Excerpts from a dataset:
Start of Block
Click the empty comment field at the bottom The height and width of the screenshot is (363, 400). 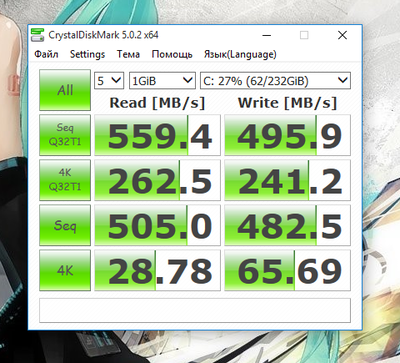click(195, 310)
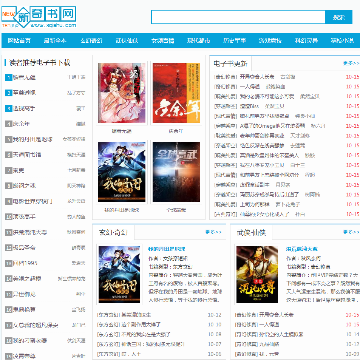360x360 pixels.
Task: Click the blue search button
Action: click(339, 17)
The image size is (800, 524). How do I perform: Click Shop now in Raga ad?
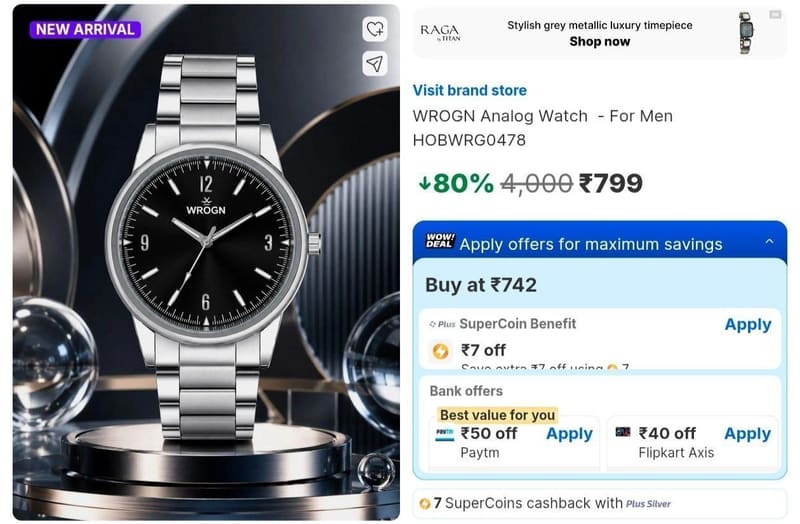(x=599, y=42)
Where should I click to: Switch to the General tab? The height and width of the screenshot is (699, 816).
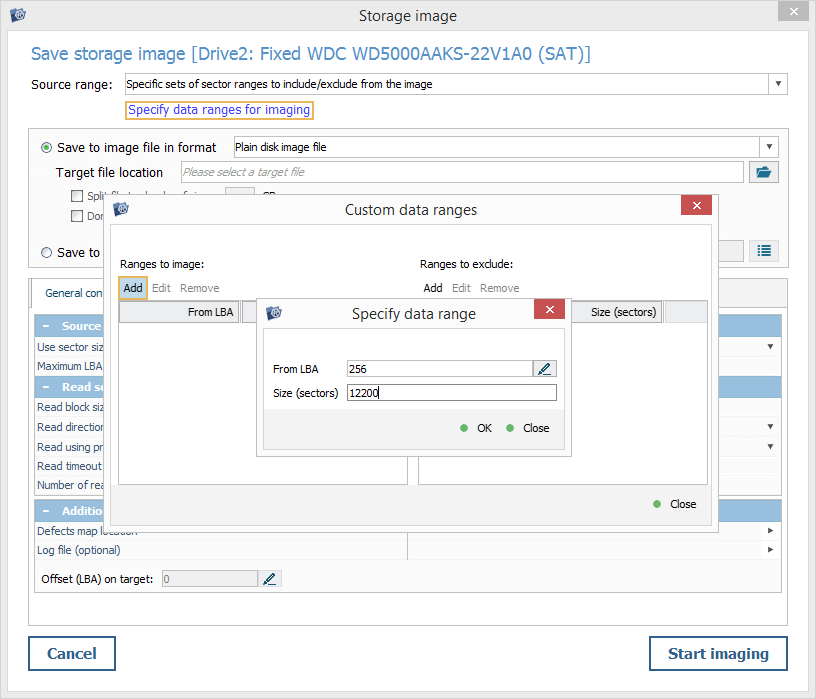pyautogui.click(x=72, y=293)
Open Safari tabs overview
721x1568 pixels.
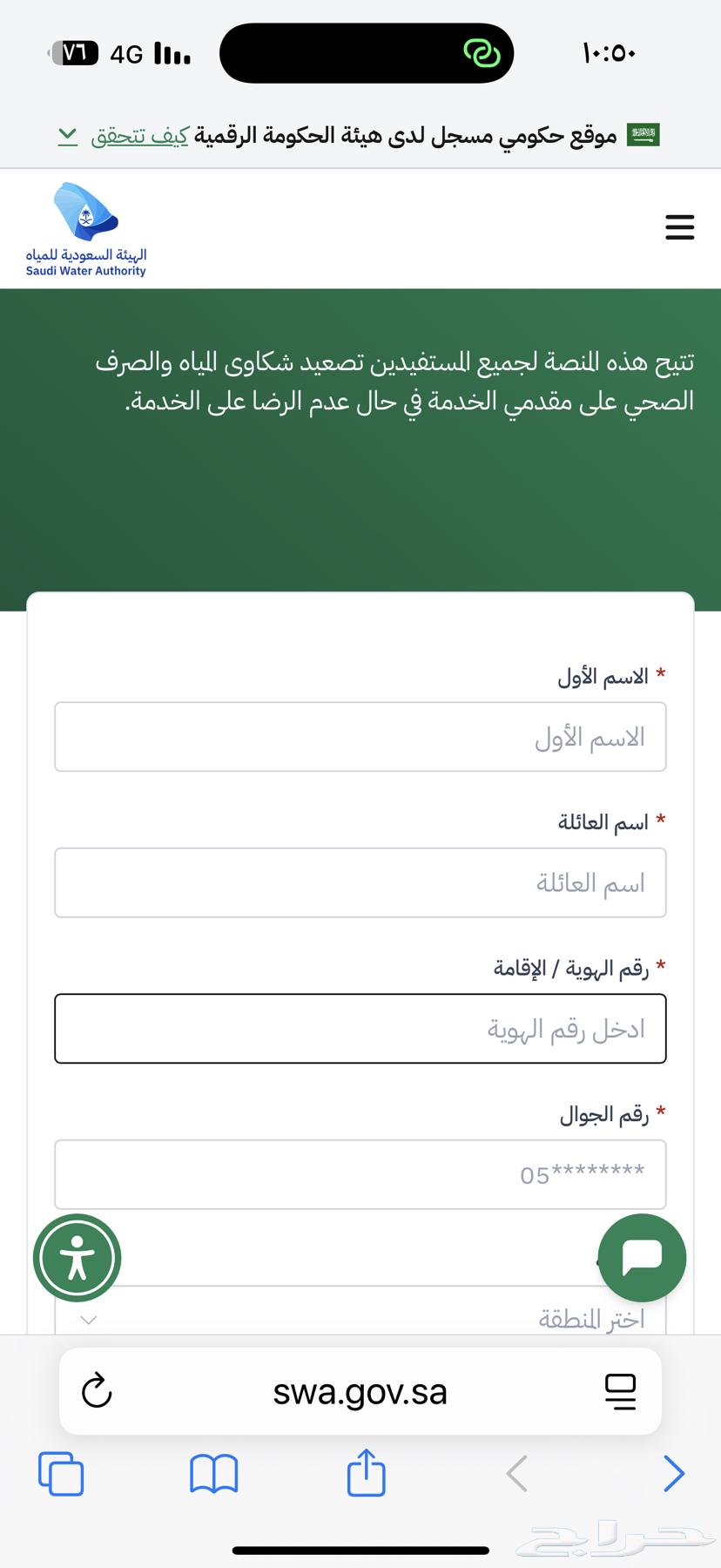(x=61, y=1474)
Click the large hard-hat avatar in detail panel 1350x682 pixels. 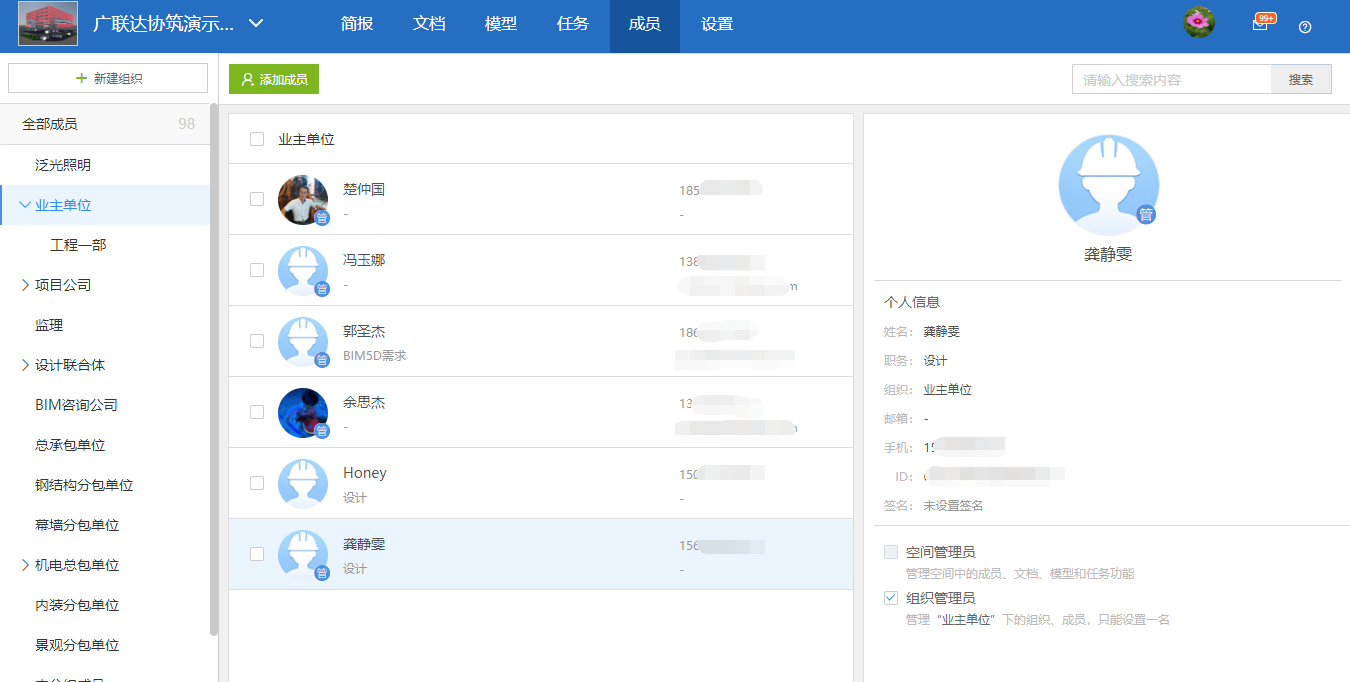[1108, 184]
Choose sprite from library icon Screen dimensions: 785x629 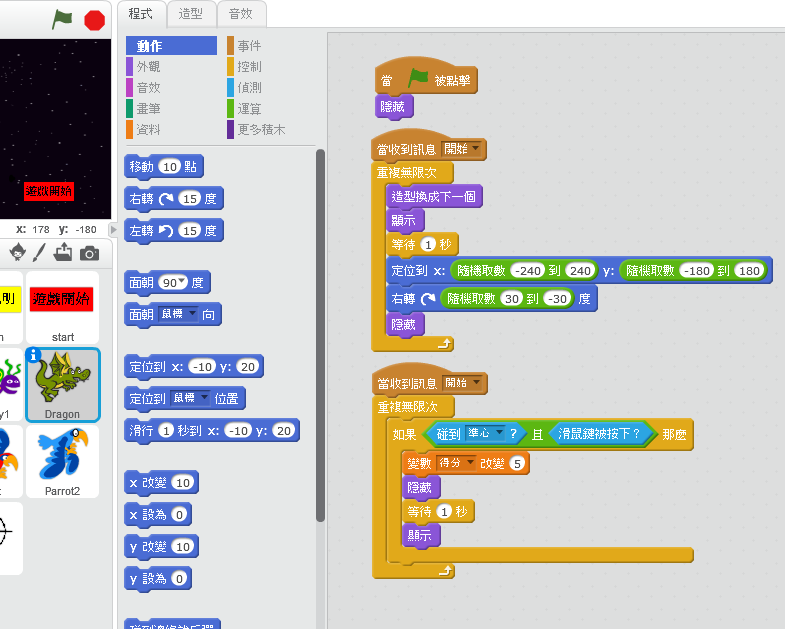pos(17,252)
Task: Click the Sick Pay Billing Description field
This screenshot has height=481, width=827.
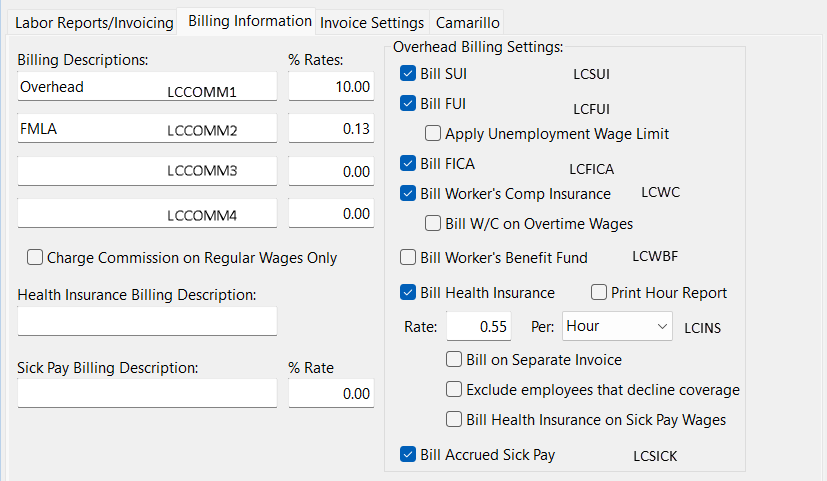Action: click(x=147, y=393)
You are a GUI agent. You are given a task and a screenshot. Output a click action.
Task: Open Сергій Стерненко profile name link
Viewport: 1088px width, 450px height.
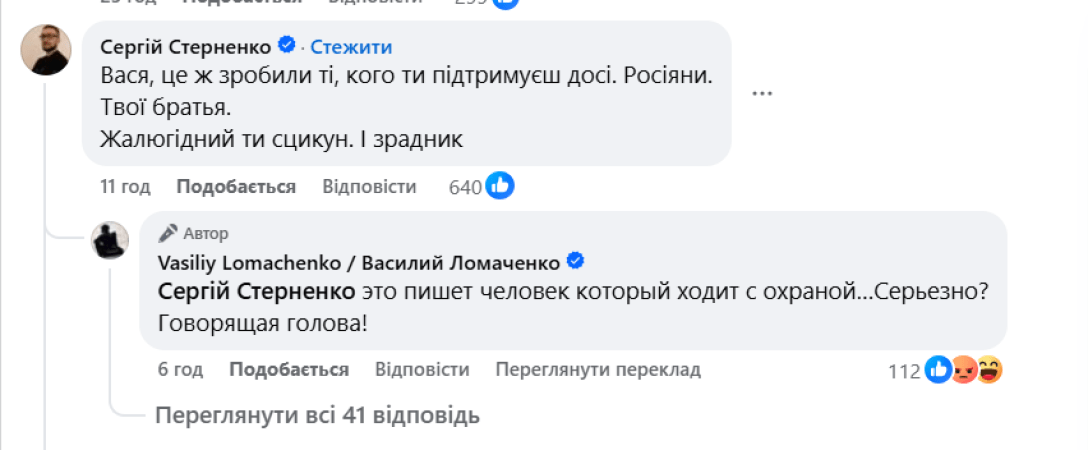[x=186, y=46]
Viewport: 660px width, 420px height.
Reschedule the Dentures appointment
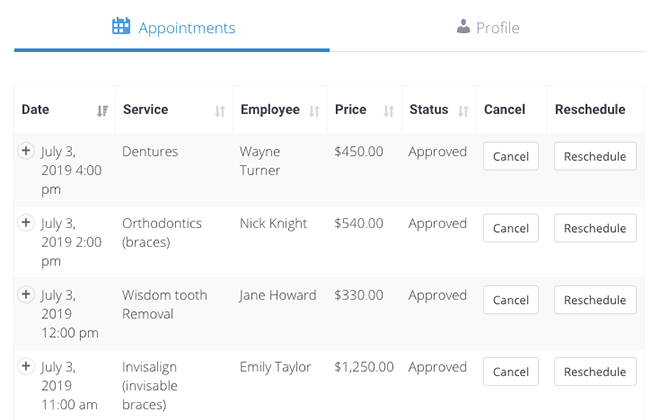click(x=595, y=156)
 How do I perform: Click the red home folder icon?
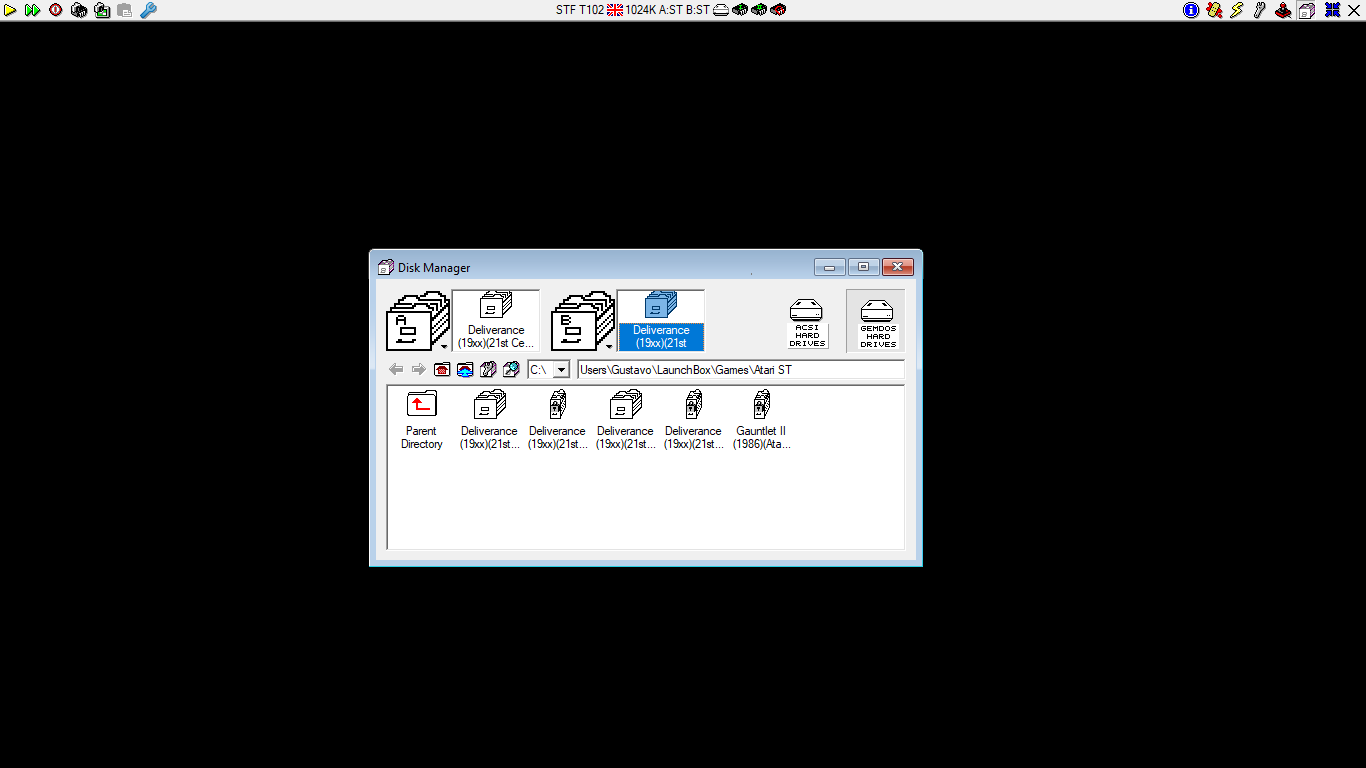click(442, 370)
End of Block
Check every line of the data above for the string "Open", and copy those that have it.

Problem solution:
Open Safari tabs overview
Task: Open Сергій Стерненко profile name link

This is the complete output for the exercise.